View Full Version : Bathroom tile less than a week, popping loose?
02-17-2009, 05:22 AM
We just had our bathroom floor tiled and I'm already seeing one of the tiles showing cracks in the grout and the tile is "bouncy" in one corner. We can't be without our bathroom for ANOTHER week. Suggestions? (Besides insisting on a refund!) :mad:
You probably need a new tile installation, whether by someone else after you HOPEFULLY get a refund, or by the original installer doing it correctly this time. ANd it would be a pitiful tile installer who would take an entire week to do it.
02-17-2009, 07:00 AM
Floor tile installation should last upwards of 50 years if installed properly.
You need to first make sure your floor structure meets the proper deflection requirements.
If it's stone installation, you need two layers of plywood subflooring. Unless you are installing on slab.
Floor must be perfectly level and the right amount of thinset applied.
I'm just guessing, but sounds like not enough thinset was used. If you lift up one of the tiles while installing, there should be complete coverage. The person installing does not know how to do it right. You would never have had a problem like that if this was done professionally.
If they tiled on wood structure, then you have to first check deflection of floor to make sure it meets requirements. For stone tile it's double the requirements than for ceramic or porcelain.
02-17-2009, 12:02 PM
Please post some pictures of the both the floor and the tile that popped off.
02-17-2009, 02:57 PM
A few more things that can mess up a tile install: letting the thinset skin over (i.e., let it sit too long - spreading too much at one time) before setting the tile; walking on the tile too soon after setting; poor thinset coverage; a kiln release film on the tile that wasn't cleaned or thinset not 'burned' into the back; dirty tile; grouting tight up to the wall or baseboard (needs a gap at the room edge).

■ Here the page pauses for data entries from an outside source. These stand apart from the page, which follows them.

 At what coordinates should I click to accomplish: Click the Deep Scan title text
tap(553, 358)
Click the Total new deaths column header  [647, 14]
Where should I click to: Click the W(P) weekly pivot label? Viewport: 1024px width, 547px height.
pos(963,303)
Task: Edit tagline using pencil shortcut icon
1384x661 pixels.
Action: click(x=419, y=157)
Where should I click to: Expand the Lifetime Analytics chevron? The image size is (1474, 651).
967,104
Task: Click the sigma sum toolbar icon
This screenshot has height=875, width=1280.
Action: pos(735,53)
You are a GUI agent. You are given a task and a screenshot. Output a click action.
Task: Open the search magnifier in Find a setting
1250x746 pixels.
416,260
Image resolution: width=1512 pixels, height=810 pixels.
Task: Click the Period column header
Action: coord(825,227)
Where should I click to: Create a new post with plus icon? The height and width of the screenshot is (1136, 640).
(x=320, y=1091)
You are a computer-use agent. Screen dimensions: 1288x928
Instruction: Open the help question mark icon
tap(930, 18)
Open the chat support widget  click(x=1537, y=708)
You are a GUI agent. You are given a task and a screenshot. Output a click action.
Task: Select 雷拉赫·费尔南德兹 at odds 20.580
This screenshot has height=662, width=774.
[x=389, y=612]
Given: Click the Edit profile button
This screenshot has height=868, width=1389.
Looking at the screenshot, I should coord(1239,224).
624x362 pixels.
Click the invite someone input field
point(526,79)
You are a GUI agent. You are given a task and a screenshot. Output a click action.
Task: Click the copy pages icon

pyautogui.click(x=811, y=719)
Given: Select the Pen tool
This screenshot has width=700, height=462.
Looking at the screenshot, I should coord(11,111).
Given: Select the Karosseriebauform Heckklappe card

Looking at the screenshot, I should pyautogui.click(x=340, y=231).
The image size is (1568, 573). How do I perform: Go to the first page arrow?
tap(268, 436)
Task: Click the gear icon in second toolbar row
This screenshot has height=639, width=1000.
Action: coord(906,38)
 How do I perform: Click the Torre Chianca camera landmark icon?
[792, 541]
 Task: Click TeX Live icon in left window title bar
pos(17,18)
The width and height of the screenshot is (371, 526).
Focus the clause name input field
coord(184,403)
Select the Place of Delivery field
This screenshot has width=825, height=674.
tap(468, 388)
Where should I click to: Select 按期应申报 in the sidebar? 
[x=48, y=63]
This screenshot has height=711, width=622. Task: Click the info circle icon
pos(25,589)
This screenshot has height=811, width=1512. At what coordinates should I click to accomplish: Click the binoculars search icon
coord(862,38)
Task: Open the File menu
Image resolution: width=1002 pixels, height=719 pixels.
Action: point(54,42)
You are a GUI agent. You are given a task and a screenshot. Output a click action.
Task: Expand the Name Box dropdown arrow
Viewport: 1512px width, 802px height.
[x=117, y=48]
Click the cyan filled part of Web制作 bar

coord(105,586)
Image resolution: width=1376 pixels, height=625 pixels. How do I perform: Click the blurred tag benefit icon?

But, the biggest one is probably inadequate prep of the structure. As already mentioned, if there is a failure there (subfloor not strong enough, joists too bouncy, improperly attached subfloor), it can cause failures. While it is possible to install tile directly on a properly prepared plywood floor (requires two layers, installed in a very specific manner), most people use a cement board (cbu). If the installer did not embed the cbu in thinset or tape the seams, that can cause failures, too. Yes, you need thinset both under and over the cbu. The thinset underneath isn't to hold it down (the screws or nails do that), but to fill in any imperfections to give 100% support. Neglecting that, and you will have problems.
Another, unfortuneately common, problem is what is sometimes referred to as a Jersey mud job. This is where they install lath on the floor, then spread thinset on top and set the tile. This is not an approved method and has been shown to be unreliable, but some people continue to insist on using it. It rarely lasts more than a few years, and can fail quickly.
Lots of ways to mess up. There is more than one approved method to ensure a reliable install, but skip a step or poor workmanship can doom an install quickly.
So, some details on how they prepared the floor for tile might point to why it failed.
If you take something like a golf ball, or a baseball bat and tap the tiles, they should sound solid. If any are loose, they'll make a different sound and sound hollow. You're likley looking at a tearout and redo. More info would be needed to confirm, though.
02-17-2009, 04:17 PM
Thanks for the replies, I appreciate your time.
There's no tiles actually popped out...yet. But one tile does have a little "give" to it and when you press down on it, you can hear that it's not sealed completely by the quikset. So that tells me he didn't use enough. Plus, the grout itself is chipping away in that same corner that is bouncy, so maybe a bad mix of grout?
On top of that....despite my asking him to use a whole new sheet of plywood, he insisted it wasn't necessary and used "filler" to try and even the floor before installing the new tile. I knew this wouldn't work and told him I disagreed with this decision, but he insisted he's done this before and had no problems.
Genius is coming back in a week or two to try and right this wrong. My gut tells me someone else will end up being hired to do it right (tear out and redo!) The thing is, he and his dad are always hired to do various remodeling/repairs where I work. I know he USUALLY does VERY good work, and I'm shocked and very discouraged that he was so sloppy on this job. I guess I should have hired his dad, instead, but I was trying to help him get work and trusted him. My bad!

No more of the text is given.